Google failed me! lots of great how-to's regarding dovetailing on the web, here included.

But I am trying to find some references / videos on the best way to clear out the waist when cutting very thin dovetail tails for a half blind drawer. i find that the bottom of the tails, in the corner, is very hard to clean up without the side of my chisel banging into the side of the tail.


----------



## Unknowncraftsman (Jun 23, 2013)

Hi Jimmy,I use a left and right skew chisel.Lie Neilson makes fish tail chisels that look nice.
Someday I plan on getting a set of Japaneese fishtail chisels even though I don't need them.
I admit t having a weakness to Japaneese chisels.
Good luck

Aj


----------



## bondogaposis (Dec 18, 2011)

They make skew chisels and dovetail chisels for such things, but I am able to get by w/ my 1/8" bench chisel for tight corners in dovetails.


----------



## diverlloyd (Apr 25, 2013)

Try a fishtail chisel or adjust the angle of the sides of the dovetails or chisels to match each other


----------



## CharlesNeil (Oct 21, 2007)

I agree, I use a 1/8 chisel, the slimmest I have found are Ashley Isles


----------



## rwe2156 (May 7, 2014)

Careful on fishtails make sure its not a double bevel chisel.

Lie Nielsen sells a single bevel fishtail chisel perfect for this work.

Rob Cosman makes a dovetail chisel.
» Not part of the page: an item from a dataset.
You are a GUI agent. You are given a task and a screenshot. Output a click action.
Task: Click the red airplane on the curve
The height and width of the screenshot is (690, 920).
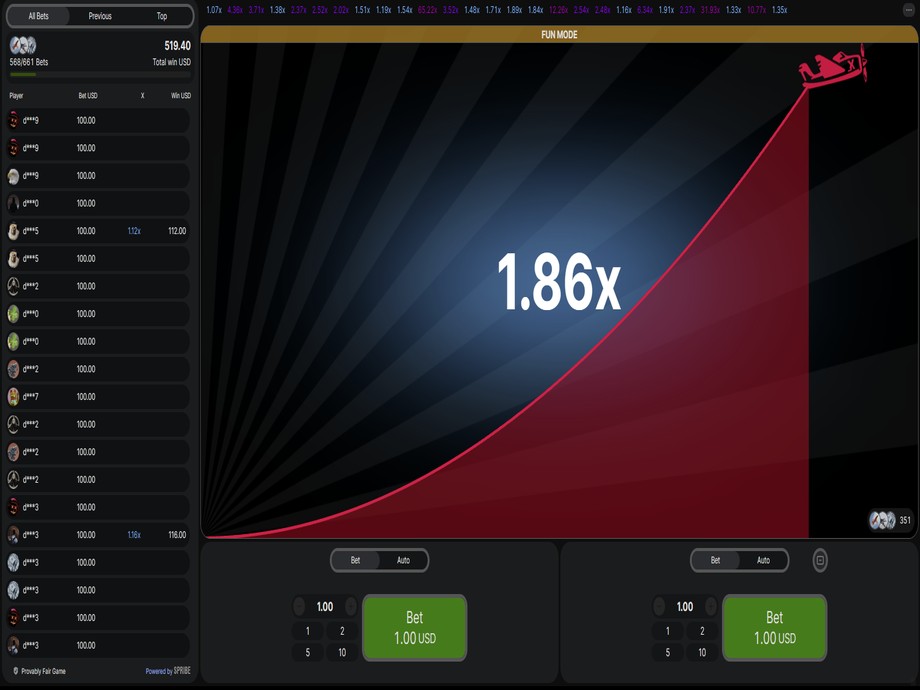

You can make one, too.

Really any 1/8 chisel with a very low side bevel height like the brand Charles mentioned.

AL and LN have the lowest side bevel heights of any chisel going.

FWW has a very good chisel review PDF download with all the specs.


----------



## shipwright (Sep 27, 2010)

I cheat and cut the waste away with my chevalet. Works like a charm.


----------



## tubaforewilly (Jul 13, 2016)

If you have any chisels that you would consider junkers you could grind a skew into it, re-bevel somewhere in the 25-30 degree range and it would work after sharpening. I did that and all of a sudden two chisels that I thought were garbage became prized!


----------